Database status OK: 144 Time(s)
---------------------- Clamav End -------------------------

itmustbe · December 27, 2013, 2:06pm

By the way, I’m running the latest Cent OS 6.

So that bit I just pasted above about ClamAV I also found in my system log, but today’s entries show ClamAV is fine again, and loaded its database ok. I see nothing else in /var/log/messages other than these ClamAV entries over the last week, all of which looked normal except the one pasted above (the second-to-last one in the main system log for Dec. 26). Oddly, I’m only seeing ClamAV entries in this system messages log, at least over the last week, but perhaps that’s normal.
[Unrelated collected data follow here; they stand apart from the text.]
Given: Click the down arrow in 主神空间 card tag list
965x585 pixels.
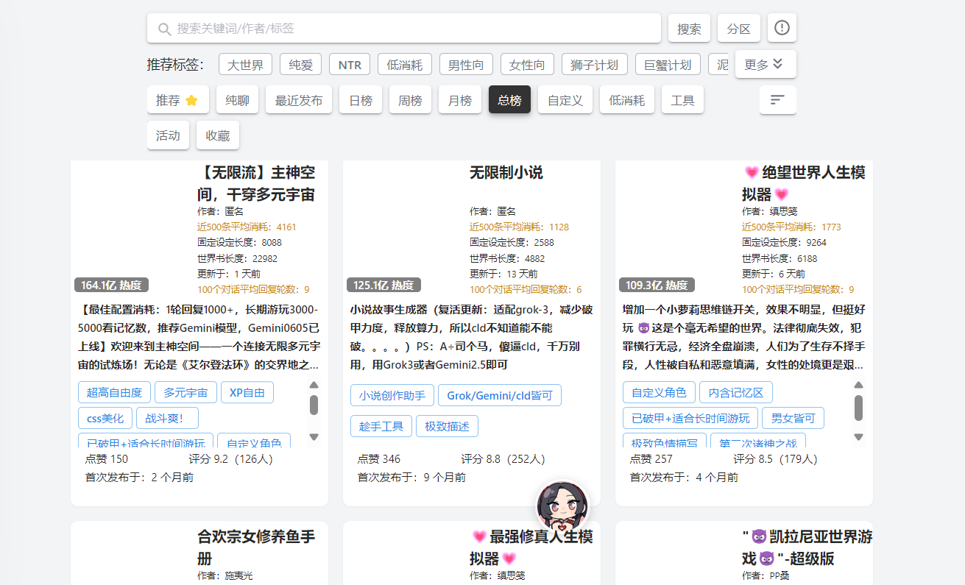Looking at the screenshot, I should pos(314,437).
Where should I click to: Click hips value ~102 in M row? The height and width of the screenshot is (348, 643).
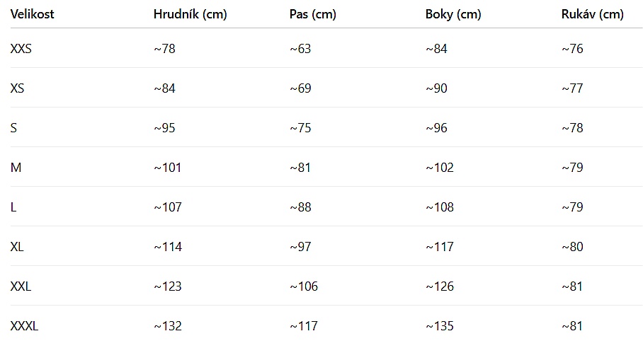pos(440,168)
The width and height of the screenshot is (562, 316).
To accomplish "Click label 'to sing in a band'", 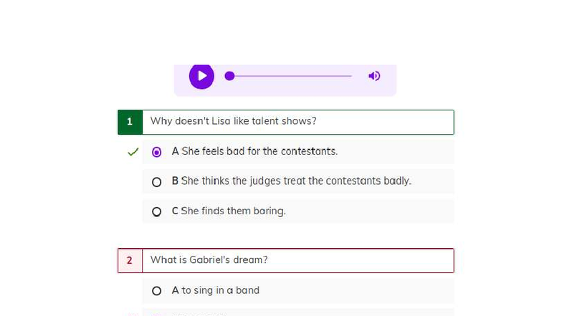I will point(221,290).
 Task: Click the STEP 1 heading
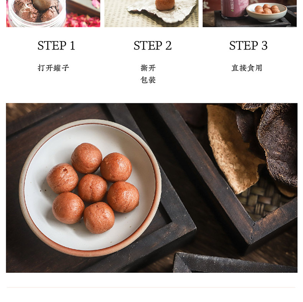(56, 46)
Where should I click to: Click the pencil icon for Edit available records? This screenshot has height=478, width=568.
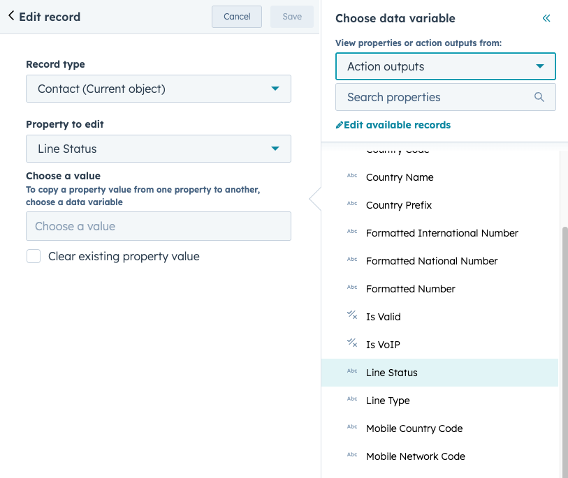pos(340,126)
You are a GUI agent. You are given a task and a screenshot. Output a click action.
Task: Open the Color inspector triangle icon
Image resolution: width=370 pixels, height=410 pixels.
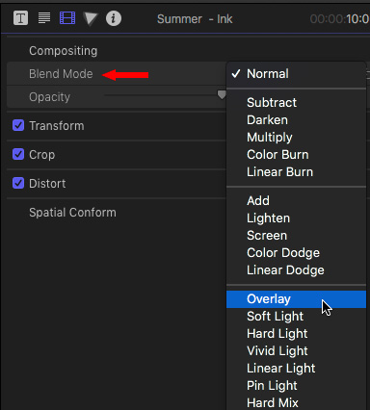(91, 18)
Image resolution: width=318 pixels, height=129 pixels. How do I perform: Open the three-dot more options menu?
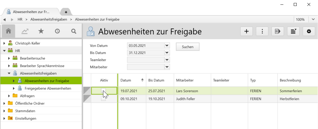click(262, 31)
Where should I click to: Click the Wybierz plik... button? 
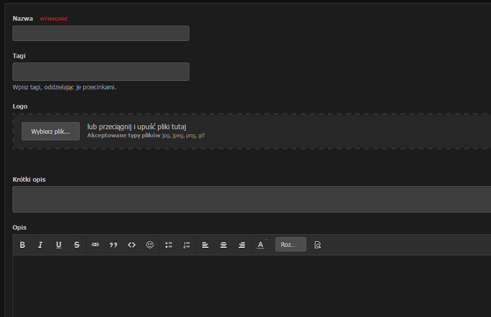[x=50, y=131]
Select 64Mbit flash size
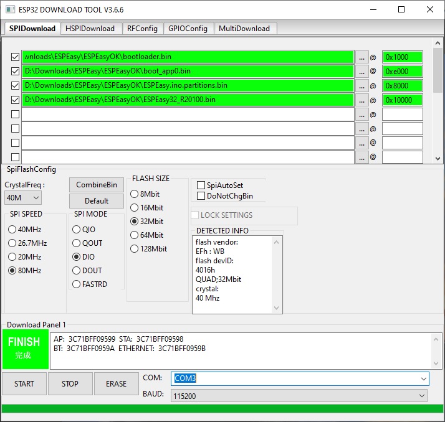 tap(135, 235)
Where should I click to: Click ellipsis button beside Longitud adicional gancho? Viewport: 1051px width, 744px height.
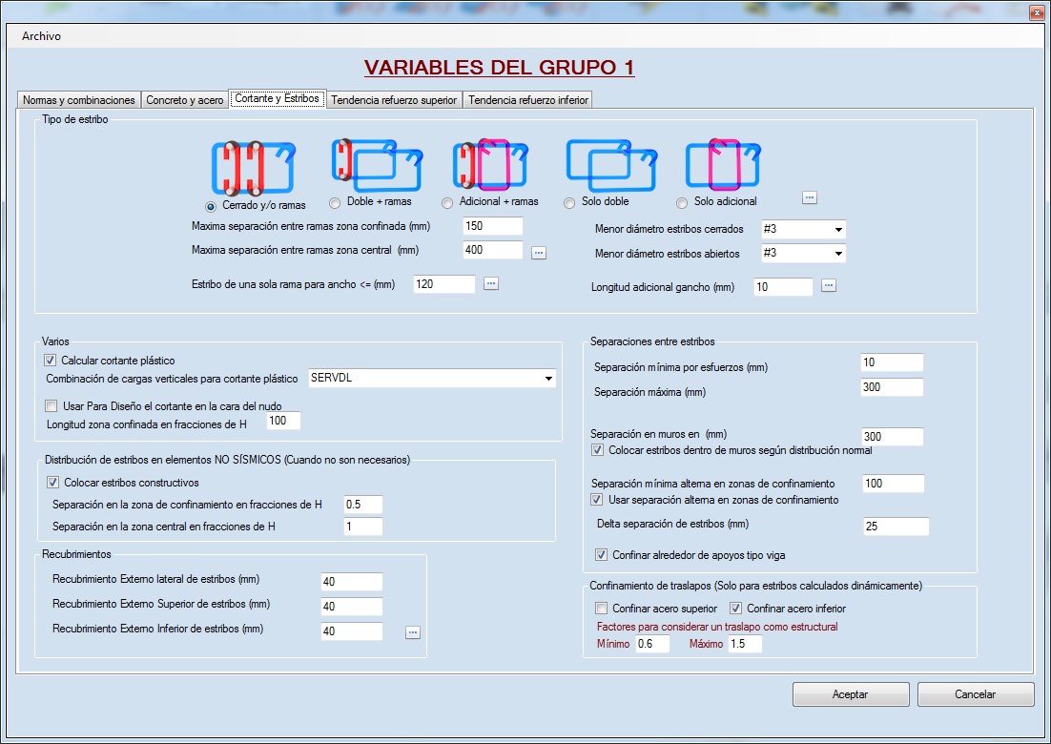pyautogui.click(x=829, y=285)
I will look at those root emails next, as I appeared to get 124 of them overnight in addition to the other 59!

itmustbe · December 27, 2013, 2:17pm

So the first system message:

postfix::is_postfix_running failed : Failed to query Postfix config command to get the current value of parameter process_id_directory: at …/web-lib-funcs.pl line 1376.
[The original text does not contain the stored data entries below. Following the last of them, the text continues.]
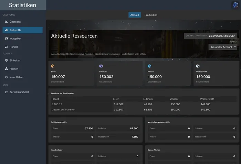This screenshot has height=164, width=241.
Task: Click the Übersicht chart icon in sidebar
Action: tap(6, 22)
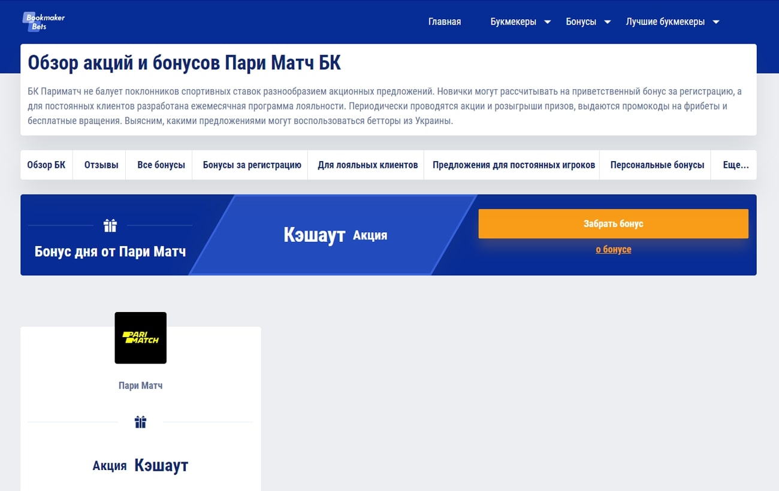Click the gift icon on the Parimatch card
Viewport: 779px width, 491px height.
tap(140, 422)
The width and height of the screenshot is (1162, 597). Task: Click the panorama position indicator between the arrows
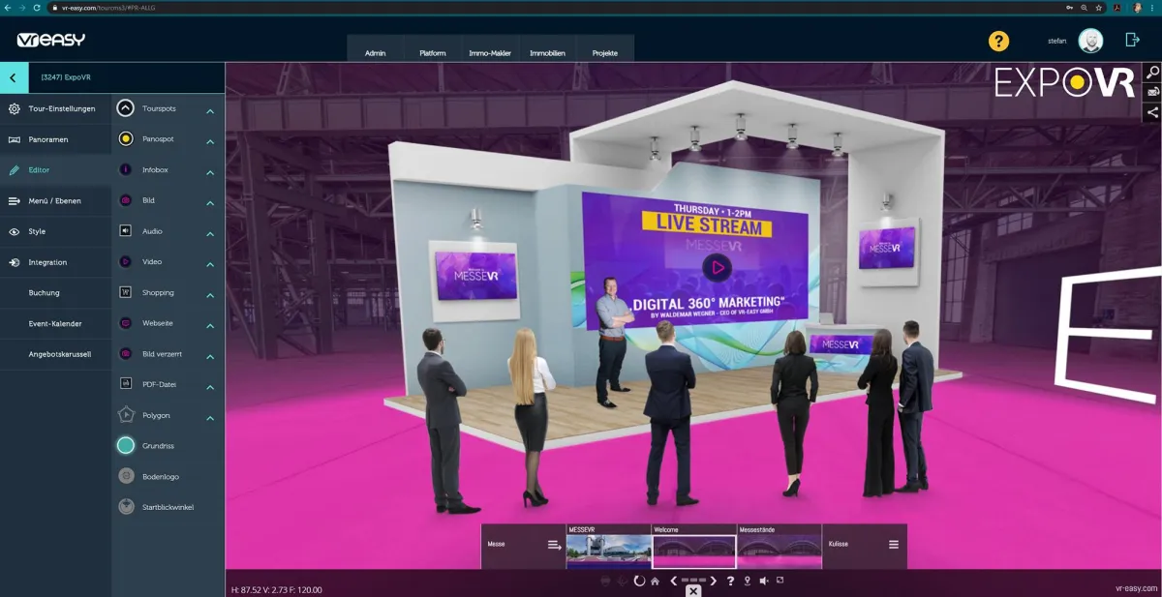pyautogui.click(x=693, y=581)
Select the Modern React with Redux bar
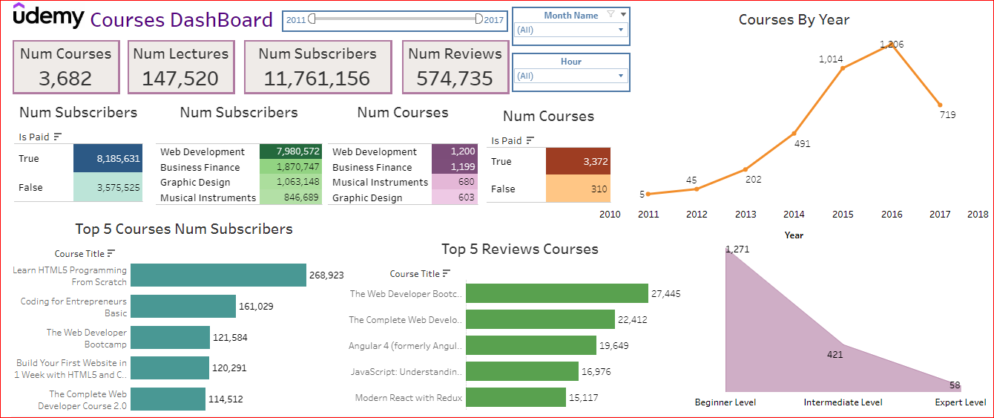 pos(516,397)
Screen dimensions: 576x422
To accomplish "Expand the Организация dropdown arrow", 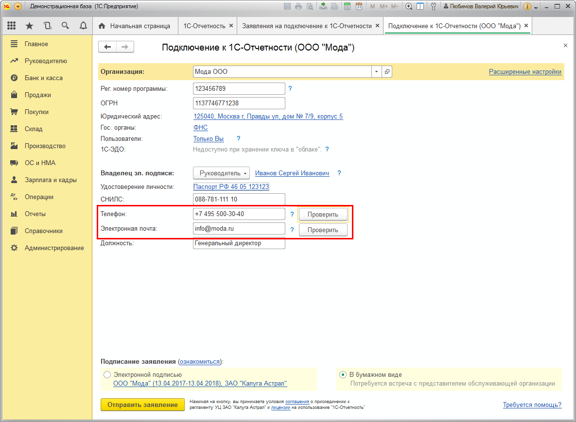I will pyautogui.click(x=376, y=72).

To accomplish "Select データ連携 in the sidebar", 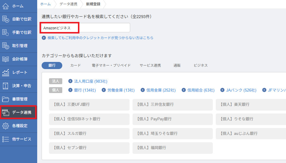I will point(19,113).
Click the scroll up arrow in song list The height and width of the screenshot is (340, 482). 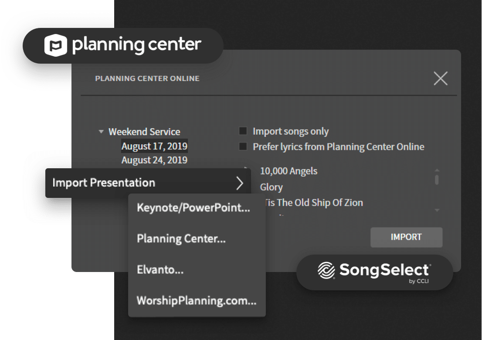click(437, 170)
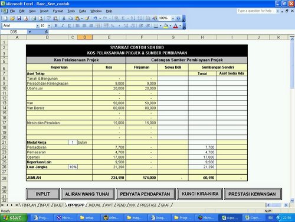Toggle Italic formatting
This screenshot has height=222, width=295.
tap(63, 25)
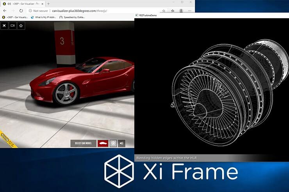Click the fullscreen icon in car visualizer
Screen dimensions: 289x192
4,25
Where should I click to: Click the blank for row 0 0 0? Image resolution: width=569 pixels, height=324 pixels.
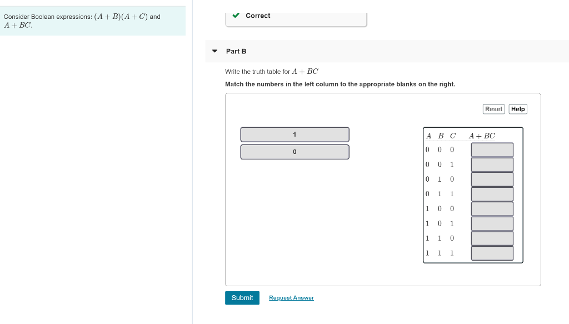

Actually it’s looking like all 59 + 124 messages are along those lines, though I’m just checking a few randomly right now.

Should I try just rebooting the server via Media Temple’s control panel? It’s been running well for awhile now (it’d actually been 90 days of uptime or so when I last looked at it the the other week and ran some backups for the end of the month… I’ve been running Virtualmin/Webmin very happily for over a year now, with the server updating itself, and it gets very little usage, just a couple up-to-date Wordpress sites, some static sites, and a bit of email). I only hesitate to reboot as I can at least SSH in right now, and I’d hate for something to go terribly wrong, and wish I had spent more time troubleshooting while I still had a way in!

itmustbe · December 27, 2013, 2:19pm

I just typed “free” as well (and all those root emails do seem to be about Postfix):


                total           used          free        shared    buffers   cached
Mem:       3774872     930212    2844660          0          0     318108
-/+ buffers/cache:     612104    3162768
Swap:            0               0               0

Locutus · December 27, 2013, 3:08pm

Please enclose all screen listings in [code][/code] tags, otherwise monospace font and linebreaks are lost, making it unreadable.

Locutus · December 27, 2013, 3:13pm

The memory errors you receive from ClamAV are odd, considering your “free” shows enough memory. It might be a hardware issue of your server. Is it a physical or virtual machine?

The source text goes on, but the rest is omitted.